#### [Material for the task]
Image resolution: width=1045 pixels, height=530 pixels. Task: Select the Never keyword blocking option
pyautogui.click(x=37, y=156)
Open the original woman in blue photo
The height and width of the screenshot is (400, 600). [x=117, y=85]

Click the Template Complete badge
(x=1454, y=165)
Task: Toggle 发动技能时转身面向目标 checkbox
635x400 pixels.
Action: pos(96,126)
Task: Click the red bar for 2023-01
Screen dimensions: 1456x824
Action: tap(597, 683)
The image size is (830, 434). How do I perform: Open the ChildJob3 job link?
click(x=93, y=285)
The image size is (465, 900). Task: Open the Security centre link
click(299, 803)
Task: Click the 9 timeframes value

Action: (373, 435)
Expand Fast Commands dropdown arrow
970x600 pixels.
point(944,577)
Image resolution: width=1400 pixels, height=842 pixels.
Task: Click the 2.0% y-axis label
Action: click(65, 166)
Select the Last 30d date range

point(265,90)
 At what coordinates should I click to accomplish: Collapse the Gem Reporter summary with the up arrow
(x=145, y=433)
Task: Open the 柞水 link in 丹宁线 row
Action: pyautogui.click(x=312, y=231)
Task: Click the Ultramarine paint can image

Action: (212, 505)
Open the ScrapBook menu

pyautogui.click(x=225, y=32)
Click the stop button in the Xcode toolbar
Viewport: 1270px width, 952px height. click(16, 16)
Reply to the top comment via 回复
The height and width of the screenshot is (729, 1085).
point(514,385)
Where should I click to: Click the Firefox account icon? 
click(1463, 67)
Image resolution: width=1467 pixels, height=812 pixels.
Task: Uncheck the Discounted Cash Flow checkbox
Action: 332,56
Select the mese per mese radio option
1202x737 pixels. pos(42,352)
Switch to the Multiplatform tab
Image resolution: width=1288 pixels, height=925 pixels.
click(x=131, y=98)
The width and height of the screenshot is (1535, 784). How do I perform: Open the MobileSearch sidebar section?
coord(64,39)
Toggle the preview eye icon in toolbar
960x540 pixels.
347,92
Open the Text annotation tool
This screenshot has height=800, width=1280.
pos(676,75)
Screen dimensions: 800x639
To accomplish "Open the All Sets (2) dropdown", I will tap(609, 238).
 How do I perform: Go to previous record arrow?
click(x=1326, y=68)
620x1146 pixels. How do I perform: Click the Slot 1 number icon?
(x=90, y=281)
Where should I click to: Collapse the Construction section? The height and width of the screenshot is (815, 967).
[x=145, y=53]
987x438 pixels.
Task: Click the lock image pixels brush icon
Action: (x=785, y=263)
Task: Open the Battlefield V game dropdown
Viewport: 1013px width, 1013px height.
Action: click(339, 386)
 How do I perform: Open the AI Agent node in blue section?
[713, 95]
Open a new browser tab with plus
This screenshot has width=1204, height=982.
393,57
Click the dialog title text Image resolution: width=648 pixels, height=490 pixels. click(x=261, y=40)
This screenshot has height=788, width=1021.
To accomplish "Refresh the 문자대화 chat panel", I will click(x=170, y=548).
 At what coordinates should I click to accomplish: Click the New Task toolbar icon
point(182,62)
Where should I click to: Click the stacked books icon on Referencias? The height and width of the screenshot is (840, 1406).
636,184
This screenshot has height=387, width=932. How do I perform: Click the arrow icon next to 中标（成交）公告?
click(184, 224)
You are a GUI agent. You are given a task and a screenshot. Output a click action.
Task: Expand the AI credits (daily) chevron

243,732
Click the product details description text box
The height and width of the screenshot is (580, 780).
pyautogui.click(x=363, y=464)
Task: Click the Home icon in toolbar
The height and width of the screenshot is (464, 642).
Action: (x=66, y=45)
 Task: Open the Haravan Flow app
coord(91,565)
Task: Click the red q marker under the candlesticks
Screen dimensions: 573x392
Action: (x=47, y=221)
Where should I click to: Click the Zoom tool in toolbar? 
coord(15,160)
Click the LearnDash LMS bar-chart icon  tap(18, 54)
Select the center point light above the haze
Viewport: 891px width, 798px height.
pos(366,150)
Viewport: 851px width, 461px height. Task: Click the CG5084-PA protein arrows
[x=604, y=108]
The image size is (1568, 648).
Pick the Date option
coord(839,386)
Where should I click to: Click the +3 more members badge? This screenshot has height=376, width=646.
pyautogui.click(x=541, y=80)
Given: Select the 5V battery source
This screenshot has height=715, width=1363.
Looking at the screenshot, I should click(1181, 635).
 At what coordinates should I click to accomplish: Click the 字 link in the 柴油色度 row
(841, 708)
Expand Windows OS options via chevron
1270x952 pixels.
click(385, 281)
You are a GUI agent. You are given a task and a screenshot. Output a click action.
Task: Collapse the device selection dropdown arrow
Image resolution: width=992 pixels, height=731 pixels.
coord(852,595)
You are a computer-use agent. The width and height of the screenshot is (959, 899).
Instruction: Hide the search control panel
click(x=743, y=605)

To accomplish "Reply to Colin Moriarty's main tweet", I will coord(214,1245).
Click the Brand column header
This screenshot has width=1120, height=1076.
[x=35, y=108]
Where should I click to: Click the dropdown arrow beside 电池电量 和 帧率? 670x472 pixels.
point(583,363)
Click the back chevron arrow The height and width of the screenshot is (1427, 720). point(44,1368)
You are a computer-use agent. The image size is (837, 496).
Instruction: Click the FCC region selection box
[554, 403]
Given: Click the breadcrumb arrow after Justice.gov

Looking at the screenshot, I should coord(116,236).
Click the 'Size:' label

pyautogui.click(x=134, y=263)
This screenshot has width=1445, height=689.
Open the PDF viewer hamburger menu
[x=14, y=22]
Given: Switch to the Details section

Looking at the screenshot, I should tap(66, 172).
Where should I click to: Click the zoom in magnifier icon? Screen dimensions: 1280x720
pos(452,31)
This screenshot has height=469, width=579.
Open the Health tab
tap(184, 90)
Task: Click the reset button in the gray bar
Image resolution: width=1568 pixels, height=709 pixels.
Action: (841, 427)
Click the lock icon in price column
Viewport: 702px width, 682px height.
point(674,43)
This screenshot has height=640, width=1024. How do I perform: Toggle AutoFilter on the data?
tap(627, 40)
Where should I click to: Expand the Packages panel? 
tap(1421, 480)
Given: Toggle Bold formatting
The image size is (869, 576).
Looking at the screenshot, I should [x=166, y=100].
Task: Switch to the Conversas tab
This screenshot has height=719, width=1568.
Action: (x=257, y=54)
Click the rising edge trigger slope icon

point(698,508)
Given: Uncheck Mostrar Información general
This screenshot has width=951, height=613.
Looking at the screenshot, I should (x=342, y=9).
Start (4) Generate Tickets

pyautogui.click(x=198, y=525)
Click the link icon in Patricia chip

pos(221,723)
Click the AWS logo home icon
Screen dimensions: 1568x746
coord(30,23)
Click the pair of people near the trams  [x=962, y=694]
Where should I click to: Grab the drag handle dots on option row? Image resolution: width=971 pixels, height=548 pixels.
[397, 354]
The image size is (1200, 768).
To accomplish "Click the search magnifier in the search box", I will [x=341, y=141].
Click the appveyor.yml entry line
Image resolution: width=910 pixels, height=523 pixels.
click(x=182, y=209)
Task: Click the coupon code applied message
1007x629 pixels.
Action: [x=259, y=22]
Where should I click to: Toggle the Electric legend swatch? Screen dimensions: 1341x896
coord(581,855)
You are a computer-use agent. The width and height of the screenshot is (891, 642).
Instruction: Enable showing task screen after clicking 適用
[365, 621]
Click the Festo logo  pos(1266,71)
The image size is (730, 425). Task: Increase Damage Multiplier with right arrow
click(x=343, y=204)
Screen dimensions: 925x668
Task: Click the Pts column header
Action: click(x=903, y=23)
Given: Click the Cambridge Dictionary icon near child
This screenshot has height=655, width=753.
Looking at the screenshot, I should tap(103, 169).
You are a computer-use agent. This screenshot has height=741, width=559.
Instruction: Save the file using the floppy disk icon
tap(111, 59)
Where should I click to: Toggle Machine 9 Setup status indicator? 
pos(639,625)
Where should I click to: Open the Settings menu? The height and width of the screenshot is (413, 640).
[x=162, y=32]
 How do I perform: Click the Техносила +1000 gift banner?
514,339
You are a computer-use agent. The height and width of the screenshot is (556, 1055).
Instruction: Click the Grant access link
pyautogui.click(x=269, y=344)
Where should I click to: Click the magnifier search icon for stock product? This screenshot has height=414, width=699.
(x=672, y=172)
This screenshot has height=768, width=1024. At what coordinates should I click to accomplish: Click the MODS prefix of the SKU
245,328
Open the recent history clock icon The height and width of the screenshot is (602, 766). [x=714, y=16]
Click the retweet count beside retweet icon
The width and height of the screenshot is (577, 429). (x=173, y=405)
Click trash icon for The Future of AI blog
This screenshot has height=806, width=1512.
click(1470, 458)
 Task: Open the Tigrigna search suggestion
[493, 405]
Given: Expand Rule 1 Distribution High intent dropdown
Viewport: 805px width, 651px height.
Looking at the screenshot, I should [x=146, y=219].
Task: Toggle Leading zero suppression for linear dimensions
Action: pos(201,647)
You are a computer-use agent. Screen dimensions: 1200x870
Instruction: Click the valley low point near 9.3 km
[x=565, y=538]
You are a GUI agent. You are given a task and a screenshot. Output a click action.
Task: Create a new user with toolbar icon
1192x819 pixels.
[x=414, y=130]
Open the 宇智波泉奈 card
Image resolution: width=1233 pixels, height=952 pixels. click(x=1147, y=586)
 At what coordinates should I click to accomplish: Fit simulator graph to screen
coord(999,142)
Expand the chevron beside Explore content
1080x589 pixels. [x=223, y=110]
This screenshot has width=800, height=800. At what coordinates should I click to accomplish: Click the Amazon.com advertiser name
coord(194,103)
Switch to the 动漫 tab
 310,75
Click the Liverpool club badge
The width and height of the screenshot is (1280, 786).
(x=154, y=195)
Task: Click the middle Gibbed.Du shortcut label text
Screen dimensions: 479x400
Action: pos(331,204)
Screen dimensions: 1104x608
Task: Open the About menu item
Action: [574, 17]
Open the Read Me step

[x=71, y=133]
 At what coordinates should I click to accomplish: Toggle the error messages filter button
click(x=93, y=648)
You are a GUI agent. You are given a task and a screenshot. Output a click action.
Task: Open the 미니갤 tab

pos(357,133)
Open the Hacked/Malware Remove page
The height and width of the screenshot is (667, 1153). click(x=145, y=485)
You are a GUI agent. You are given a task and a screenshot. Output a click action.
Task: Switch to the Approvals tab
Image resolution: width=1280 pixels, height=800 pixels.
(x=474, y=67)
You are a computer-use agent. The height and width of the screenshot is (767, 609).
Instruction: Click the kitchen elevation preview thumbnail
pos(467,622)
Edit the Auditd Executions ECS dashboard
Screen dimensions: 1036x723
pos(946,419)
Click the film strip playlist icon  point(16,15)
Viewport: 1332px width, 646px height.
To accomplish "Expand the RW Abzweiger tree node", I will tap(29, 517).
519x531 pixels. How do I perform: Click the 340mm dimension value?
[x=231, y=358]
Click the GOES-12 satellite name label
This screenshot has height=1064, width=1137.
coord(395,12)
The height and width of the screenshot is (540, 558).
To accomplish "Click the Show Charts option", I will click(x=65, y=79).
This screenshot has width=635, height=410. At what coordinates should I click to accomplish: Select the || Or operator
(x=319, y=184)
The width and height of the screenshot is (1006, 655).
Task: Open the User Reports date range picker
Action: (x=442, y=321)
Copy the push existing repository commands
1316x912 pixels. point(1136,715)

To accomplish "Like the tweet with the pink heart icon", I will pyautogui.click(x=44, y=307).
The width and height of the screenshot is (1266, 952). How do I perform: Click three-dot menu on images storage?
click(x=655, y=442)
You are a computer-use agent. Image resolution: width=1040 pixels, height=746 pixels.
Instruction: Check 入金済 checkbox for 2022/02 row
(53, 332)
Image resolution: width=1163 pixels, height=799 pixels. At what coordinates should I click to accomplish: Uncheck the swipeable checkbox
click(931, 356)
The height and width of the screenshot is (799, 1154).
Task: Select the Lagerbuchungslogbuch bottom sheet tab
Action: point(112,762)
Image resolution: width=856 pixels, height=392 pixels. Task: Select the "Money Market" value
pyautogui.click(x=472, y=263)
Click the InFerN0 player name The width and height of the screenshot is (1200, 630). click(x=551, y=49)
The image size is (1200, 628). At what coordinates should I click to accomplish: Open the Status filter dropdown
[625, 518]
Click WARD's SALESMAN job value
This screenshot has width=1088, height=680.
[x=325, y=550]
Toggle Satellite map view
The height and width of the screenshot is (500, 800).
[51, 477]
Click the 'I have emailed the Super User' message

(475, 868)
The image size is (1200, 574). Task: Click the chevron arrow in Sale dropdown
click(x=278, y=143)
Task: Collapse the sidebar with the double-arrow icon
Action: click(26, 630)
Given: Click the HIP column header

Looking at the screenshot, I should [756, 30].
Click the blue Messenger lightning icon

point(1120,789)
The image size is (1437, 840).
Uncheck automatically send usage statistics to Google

#### [What you should do]
If a line of the records above holds the word "computer", show it.

#### [Written response]
You are a computer-use agent. The width and height of the screenshot is (959, 899).
You are a computer-use agent. The image size is (837, 496).
You are a computer-use agent. The width and height of the screenshot is (891, 642).
You are a computer-use agent. This screenshot has height=741, width=559.
You are a computer-use agent. The height and width of the screenshot is (556, 1055).
You are a computer-use agent. Screen dimensions: 1200x870
You are a computer-use agent. The height and width of the screenshot is (767, 609).
You are a computer-use agent. Image resolution: width=1040 pixels, height=746 pixels.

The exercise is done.